## THE PROBLEM:
Leaving the pictures aside, return all of the data below exactly.

## SUPPLIED ENTRIES:
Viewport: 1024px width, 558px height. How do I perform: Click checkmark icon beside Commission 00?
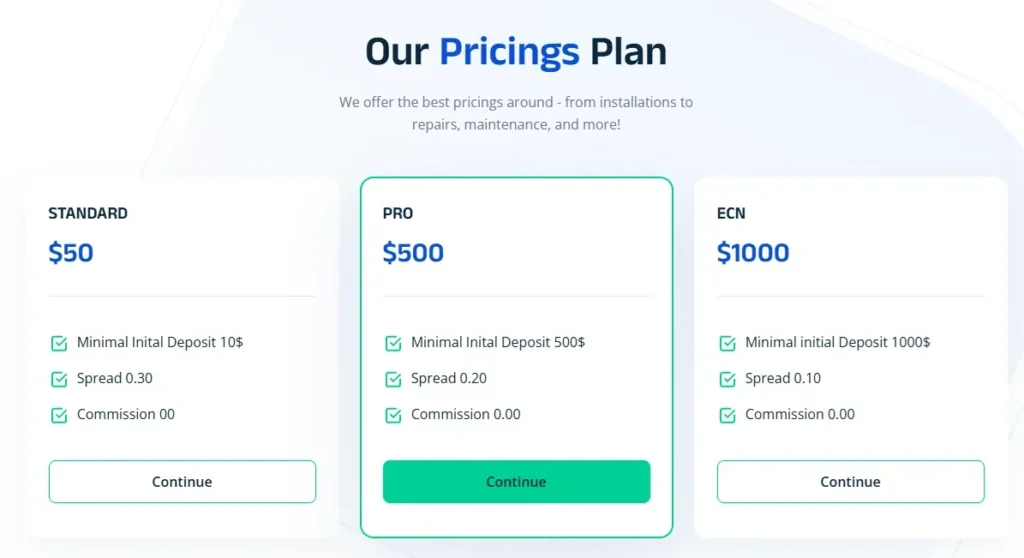[x=59, y=415]
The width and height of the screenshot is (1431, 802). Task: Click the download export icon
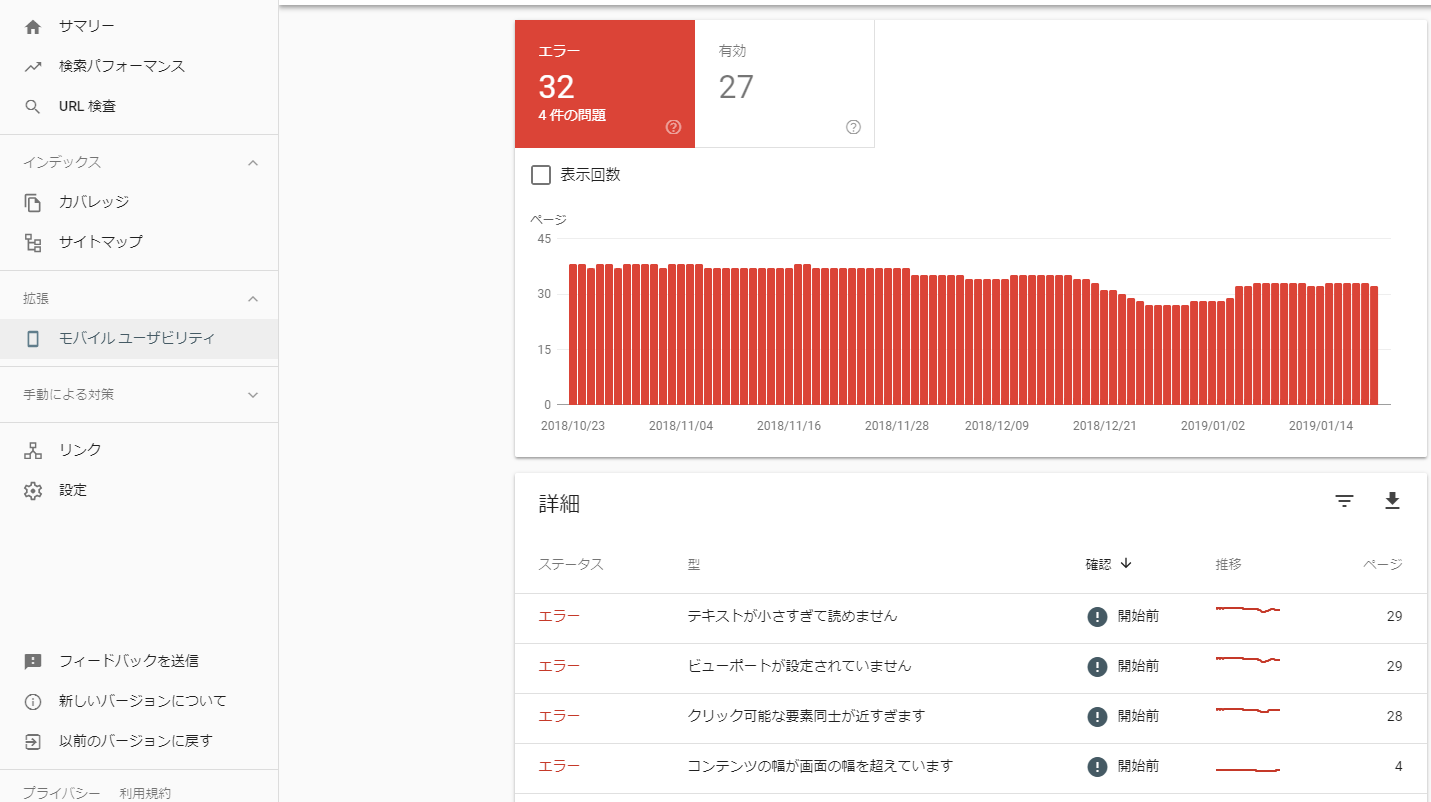(1392, 502)
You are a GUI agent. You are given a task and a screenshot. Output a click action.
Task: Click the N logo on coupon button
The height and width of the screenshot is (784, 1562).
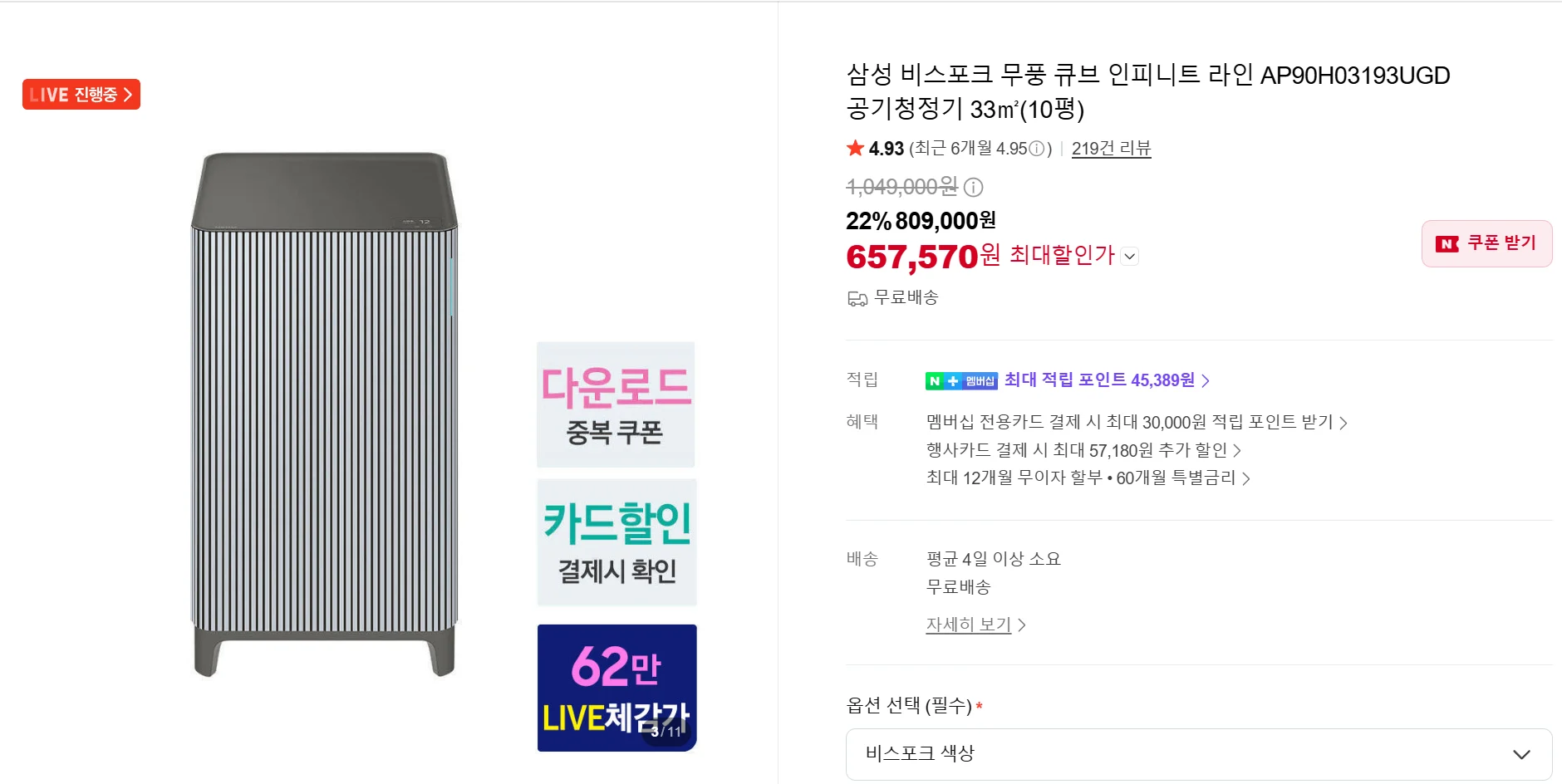[1447, 243]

## RESULT OF THIS TASK:
Viewport: 1024px width, 558px height. How do I perform: Click checkmark icon beside Commission 00?
[x=59, y=415]
The width and height of the screenshot is (1431, 802). Task: Click the download export icon
(1392, 502)
You are a GUI agent. You are given a task and a screenshot. Output a click action.
Task: Click the N logo on coupon button
The height and width of the screenshot is (784, 1562).
[1447, 243]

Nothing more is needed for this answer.